+++ Input material

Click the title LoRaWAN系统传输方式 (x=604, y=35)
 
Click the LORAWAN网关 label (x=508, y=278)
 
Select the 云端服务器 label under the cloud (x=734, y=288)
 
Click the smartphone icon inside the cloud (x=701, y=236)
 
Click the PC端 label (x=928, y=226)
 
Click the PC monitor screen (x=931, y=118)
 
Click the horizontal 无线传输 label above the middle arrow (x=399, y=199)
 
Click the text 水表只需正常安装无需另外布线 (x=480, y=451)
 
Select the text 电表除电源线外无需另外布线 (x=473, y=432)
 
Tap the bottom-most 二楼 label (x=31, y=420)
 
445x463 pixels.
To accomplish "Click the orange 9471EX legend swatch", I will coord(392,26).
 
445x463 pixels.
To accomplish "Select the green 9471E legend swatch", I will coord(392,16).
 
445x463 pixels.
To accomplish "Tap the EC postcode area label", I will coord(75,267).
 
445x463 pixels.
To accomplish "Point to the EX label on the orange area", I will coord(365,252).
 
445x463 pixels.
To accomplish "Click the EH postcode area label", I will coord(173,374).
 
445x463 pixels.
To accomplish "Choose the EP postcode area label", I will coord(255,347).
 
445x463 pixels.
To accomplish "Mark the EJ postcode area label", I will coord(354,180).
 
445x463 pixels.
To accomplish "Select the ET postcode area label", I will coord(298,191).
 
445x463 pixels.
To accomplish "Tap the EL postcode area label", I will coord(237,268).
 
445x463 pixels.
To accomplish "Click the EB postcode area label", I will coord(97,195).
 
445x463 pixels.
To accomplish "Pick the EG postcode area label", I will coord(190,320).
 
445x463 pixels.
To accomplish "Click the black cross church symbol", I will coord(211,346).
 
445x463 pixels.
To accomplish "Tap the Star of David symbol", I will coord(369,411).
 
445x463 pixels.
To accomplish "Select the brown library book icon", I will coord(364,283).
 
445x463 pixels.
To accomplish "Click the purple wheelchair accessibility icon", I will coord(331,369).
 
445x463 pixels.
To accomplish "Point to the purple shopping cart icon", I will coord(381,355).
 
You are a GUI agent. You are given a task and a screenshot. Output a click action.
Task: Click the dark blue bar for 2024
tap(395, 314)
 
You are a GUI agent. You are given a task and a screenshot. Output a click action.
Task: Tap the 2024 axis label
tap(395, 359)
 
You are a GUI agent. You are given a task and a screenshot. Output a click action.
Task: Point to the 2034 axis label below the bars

++++++

Copy the listing above line for line, with no changes.

Solution for this task →
Click the title LoRaWAN系统传输方式 (x=604, y=35)
 
Click the LORAWAN网关 label (x=508, y=278)
 
Select the 云端服务器 label under the cloud (x=734, y=288)
 
Click the smartphone icon inside the cloud (x=701, y=236)
 
Click the PC端 label (x=928, y=226)
 
Click the PC monitor screen (x=931, y=118)
 
Click the horizontal 无线传输 label above the middle arrow (x=399, y=199)
 
Click the text 水表只需正常安装无需另外布线 (x=480, y=451)
 
Select the text 电表除电源线外无需另外布线 (x=473, y=432)
 
Tap the bottom-most 二楼 label (x=31, y=420)
 
445x463 pixels.
To accomplish "Click the orange 9471EX legend swatch", I will coord(392,26).
 
445x463 pixels.
To accomplish "Select the green 9471E legend swatch", I will coord(392,16).
 
445x463 pixels.
To accomplish "Tap the EC postcode area label", I will coord(75,267).
 
445x463 pixels.
To accomplish "Point to the EX label on the orange area", I will coord(365,252).
 
445x463 pixels.
To accomplish "Click the EH postcode area label", I will coord(173,374).
 
445x463 pixels.
To accomplish "Choose the EP postcode area label", I will coord(255,347).
 
445x463 pixels.
To accomplish "Mark the EJ postcode area label", I will coord(354,180).
 
445x463 pixels.
To accomplish "Select the ET postcode area label", I will coord(298,191).
 
445x463 pixels.
To accomplish "Tap the EL postcode area label", I will coord(237,268).
 
445x463 pixels.
To accomplish "Click the EB postcode area label", I will coord(97,195).
 
445x463 pixels.
To accomplish "Pick the EG postcode area label", I will coord(190,320).
 
445x463 pixels.
To accomplish "Click the black cross church symbol", I will coord(211,346).
 
445x463 pixels.
To accomplish "Tap the Star of David symbol", I will coord(369,411).
 
445x463 pixels.
To accomplish "Select the brown library book icon", I will coord(364,283).
 
445x463 pixels.
To accomplish "Click the purple wheelchair accessibility icon", I will coord(331,369).
 
445x463 pixels.
To accomplish "Point to the purple shopping cart icon", I will coord(381,355).
 
You are a GUI agent. You are given a task and a screenshot. Output a click action.
Task: Click the dark blue bar for 2024
tap(395, 314)
 
You are a GUI agent. You are given a task and a screenshot. Output a click action.
Task: Tap the 2024 axis label
tap(395, 359)
 
You are a GUI agent. You are given a task and a screenshot. Output a click action.
Task: Point to the 2034 axis label below the bars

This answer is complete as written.